Preliminary httplib->requests branch

4 views
Skip to first unread message

Gregory Taylor

unread,
Feb 4, 2012, 2:07:08 AM2/4/12
to boto...@googlegroups.com
For giggles, I decided to take a stab at getting as much of boto working under requests (http://docs.python-requests.org/) as I could in one night. I was pleasantly surprised at how quickly this progressed, and figured I'd mention the effort on here for others to look and/or help with.

https://github.com/boto/boto/tree/requests_refactor

Cool things:
* Removed boto's connection pooler. This is built into the requests module, and is 100% automatic. -300 lines.
* Headers and a few other things are greatly simplified.
* It looks like we'd be able to nuke a ton of SSL gunk that was previously needed to play nicely with httplib.

What works:
* sdb
* sqs
* parts of s3
* Maybe some others? Hard to tell with our test coverage.

What doesn't:
* S3 uploads. Streaming uploads was a bit of custom work. Should be easy to restore via requests, just haven't had time. A lot of the other operations work, though.
* DynamoDB. Ran into a weird header issue with the session tokens. Not sure what's going on here.
* Others? - Didn't let the unit tests run all the way through.
* proxy support. I think this will be a lot more simple with requests.

This is merely an experimental branch, and I'll try to keep it up to date with master. If we end up liking how this progresses, perhaps we can consider it seriously. I don't think it'd take a huge amount of work to get all of the tests passing again. It's mostly little stuff. If you use or are intimate with a boto module or two, give this a shot and fix any problems you encounter.

Greg

Michael Schwartz

unread,
Feb 21, 2012, 11:45:36 AM2/21/12
to boto...@googlegroups.com
Hi Greg and Mitch,

Thanks for the work on the Requests branch. I look forward to having boto use this much better designed replacement for httplib.

One thing I wanted to point out is that gsutil allows the user to optionally dump the HTTP request/response protocol, which is useful for troubleshooting. gsutil -d is also useful when a user wants to understand something about how the protocol works (e.g., when trying to understand how the resumable upload protocol works so they can implement it in a new library or tool).
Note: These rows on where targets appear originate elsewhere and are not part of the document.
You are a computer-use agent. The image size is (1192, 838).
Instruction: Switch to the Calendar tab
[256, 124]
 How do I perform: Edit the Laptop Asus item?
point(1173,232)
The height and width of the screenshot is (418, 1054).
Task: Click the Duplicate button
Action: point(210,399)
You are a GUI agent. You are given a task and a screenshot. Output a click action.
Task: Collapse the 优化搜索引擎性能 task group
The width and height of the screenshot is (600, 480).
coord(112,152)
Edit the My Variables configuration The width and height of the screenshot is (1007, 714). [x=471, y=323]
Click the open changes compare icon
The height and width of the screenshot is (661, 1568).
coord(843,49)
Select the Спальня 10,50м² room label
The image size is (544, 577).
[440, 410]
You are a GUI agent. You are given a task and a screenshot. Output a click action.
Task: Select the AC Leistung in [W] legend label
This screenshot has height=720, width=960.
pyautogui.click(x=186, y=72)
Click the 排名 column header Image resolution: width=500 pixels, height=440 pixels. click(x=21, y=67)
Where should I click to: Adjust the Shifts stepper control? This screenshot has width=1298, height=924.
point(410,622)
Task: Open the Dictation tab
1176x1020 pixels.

At present this mechanism is supported via boto's debug variable, that gets passed down to httplib via connection.set_debuglevel(). I'm wondering how this might work when httplib is replaced by Requests. One possibility would be to modify boto to extract the needed info from member data on the Request class (url, headers, etc.) However I'm not sure that will capture all the relevant details. For example, if a user attempts an upload and the connection times out, will the initial PUT attempt show up? And, will the retries show up, or would it just show up as a single PUT?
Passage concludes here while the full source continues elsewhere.